二次革命失败之后,他流亡日本,在东京郊外的一间小旅馆里第一次见到了蔡锷。那时候蔡锷还没得喉疾,声音洪亮,目光如炬,拍着他的肩膀说:“砚之,中国不会亡,就因为还有你们这样的年轻人。”
五年过去了。蔡锷躺在病榻上,瘦得只剩一把骨头。而他沈砚之坐在这座漏雨的破庙前,等着明天的一场硬仗。
“旅长。”身后传来孙德胜的声音,“老郑让我问您,明天打完仗,杀猪的猪下水能不能留一副?他说想在叙永开个卤煮铺子,等太平了,请您当第一个主顾。”

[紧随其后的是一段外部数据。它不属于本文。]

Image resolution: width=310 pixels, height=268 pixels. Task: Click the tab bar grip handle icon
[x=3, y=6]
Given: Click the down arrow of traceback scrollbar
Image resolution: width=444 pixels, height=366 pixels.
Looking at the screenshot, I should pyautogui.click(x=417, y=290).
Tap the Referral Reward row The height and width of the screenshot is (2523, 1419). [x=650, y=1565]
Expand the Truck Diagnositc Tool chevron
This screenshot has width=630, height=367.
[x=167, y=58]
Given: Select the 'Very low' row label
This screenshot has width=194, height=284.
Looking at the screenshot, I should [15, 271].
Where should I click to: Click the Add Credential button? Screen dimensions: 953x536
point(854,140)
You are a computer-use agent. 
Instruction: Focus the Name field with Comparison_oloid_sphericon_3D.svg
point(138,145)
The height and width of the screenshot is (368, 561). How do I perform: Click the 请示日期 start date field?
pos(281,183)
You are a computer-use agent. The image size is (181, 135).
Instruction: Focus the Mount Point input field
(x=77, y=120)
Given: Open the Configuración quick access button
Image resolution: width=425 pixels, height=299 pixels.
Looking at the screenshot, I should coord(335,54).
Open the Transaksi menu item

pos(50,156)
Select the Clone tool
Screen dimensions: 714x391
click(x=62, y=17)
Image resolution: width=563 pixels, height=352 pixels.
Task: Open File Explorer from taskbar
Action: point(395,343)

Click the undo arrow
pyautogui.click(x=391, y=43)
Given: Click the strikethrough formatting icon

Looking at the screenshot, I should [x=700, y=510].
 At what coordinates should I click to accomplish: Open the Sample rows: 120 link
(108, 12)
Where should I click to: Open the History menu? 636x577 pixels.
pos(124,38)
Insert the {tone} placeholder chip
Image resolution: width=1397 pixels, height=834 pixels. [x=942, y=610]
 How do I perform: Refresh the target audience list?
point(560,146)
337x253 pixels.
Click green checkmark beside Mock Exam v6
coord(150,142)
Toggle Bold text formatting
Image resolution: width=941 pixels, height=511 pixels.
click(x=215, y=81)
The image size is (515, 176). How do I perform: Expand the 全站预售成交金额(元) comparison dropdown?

沈砚之回过头,在昏暗中看见孙德胜脸上有些不好意思的笑。他忽然觉得嗓子眼堵了一下,有什么东西涌上来,又被他咽了回去。
“留两副。”他说,“一副给他开铺子,一副留着给弟兄们下酒。”
孙德胜笑着跑回去了。沈砚之转回头,天边那道裂缝已经被云重新遮住,天地间又只剩下无边无际的黑暗和远处永宁河隐约的水声。
明天会是什么样子,他不知道。但他知道,只要身边还有这些人,只要他们心里还惦记着卤煮铺子和桂花酒,这场仗就值得打下去。